一審判決※3は、Xの本件発明1に係る請求につき、均等侵害の第2要件及び第4要件を充足しないとし(文言侵害が成立しないことについては当事者間に争いがなかった。)、また、本件発明2に係る請求の追加は訴えの追加的変更に当たるところ、本件追加は著しく訴訟手続を遅滞させることとなるため、これを許さない(民事訴訟法143条1項ただし書き、同条4項)※4として、Xの請求をいずれも棄却した。
2.本判決
本判決は、本件発明1に係る均等侵害について第4要件非充足としてこれを否定するとともに、本件発明2に係る請求原因の追加については、攻撃方法の提出であって、民事訴訟法143条ではなく同法157条※5の規律に服するとしたうえで、時機に後れたものであり、かつXには少なくとも重過失が認められるとし、却下を免れないとして、控訴を棄却した。請求原因の追加を攻撃方法の提出と認めた理由については、以下のとおり述べている。
「Xの本件請求は、特許法100条1項、3項(筆者注:原文ママ。2項の誤りと思われる。)に基づく差止請求、廃棄請求及び不法行為に基づく損害賠償請求である。そのいずれも、Yによる被控訴人製品の譲渡等がXの有する『本件特許権』を侵害するとの請求原因に基づくものである。

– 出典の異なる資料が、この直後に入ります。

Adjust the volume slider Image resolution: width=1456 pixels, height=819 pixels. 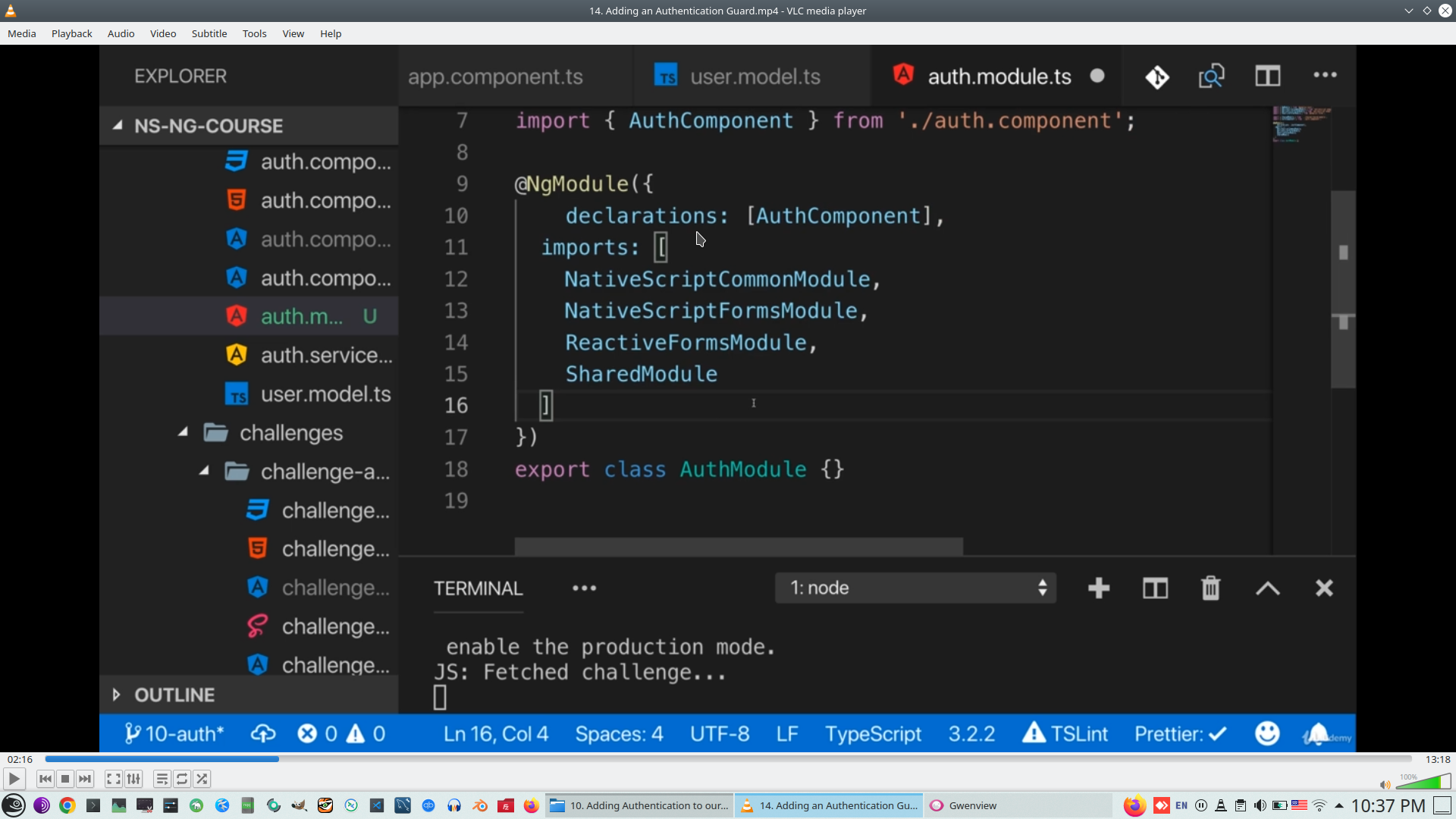[x=1423, y=783]
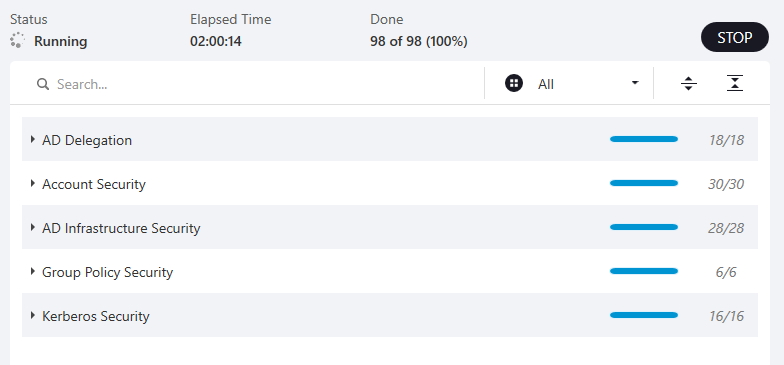Screen dimensions: 784x365
Task: Click the elapsed time 02:00:14 value
Action: tap(216, 42)
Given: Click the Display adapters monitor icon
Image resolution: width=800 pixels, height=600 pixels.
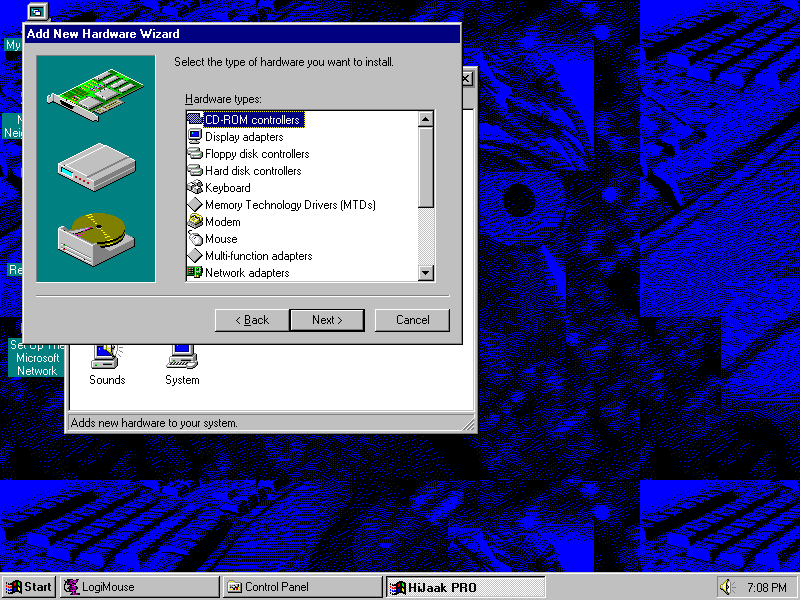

そして、特許法は、一つの特許出願に対し一つの行政処分としての特許査定又は特許審決がされ、これに基づいて一つの特許が付与され、一つの特許権が発生するという基本構造を前提としており、請求項ごとに個別に特許が付与されるものではない。そうすると、ある特許権の侵害を理由とする請求を法的に構成するに当たり、いずれの請求項を選択して請求原因とするかということは、特定の請求(訴訟物)に係る攻撃方法の選択の問題と理解するのが相当である。請求項ごとに別の請求(訴訟物)を観念した場合、請求項ごとに次々と別訴を提起される応訴負担を相手方に負わせることになりかねず不合理である。当裁判所の上記解釈は、特許権の侵害を巡る紛争の一回的解決に資するものであり、このように解しても、特許権者としては、最初から全ての請求項を攻撃方法とする選択肢を与えられているのだから、その権利行使が不当に制約されることにはならない。」
「以上によれば、Xによる本件請求原因の追加は、訴えの追加的変更に当たるものではなく、新たな攻撃方法としての請求原因を追加するものにとどまるから、本件請求原因の追加が民事訴訟法143条1項ただし書により許されないとした原審の判断は誤りというべきである。」
Ⅲ 検討
1.特許権侵害訴訟の訴訟物
- (1)訴訟物の意義
- 訴訟物とは、原告の訴え、具体的には訴状の請求の趣旨及び原因によって特定され、裁判所の審判の対象となる権利関係を指す※6。特定された訴訟物を前提として、二重起訴の禁止(民事訴訟法142条※7)、訴えの変更(同法143条)、請求の併合(同法136条※8)、再訴の禁止(同法262条2項※9)、及び既判力の客観的範囲(同法114条※10)などの訴訟法上の効果が決定される※11。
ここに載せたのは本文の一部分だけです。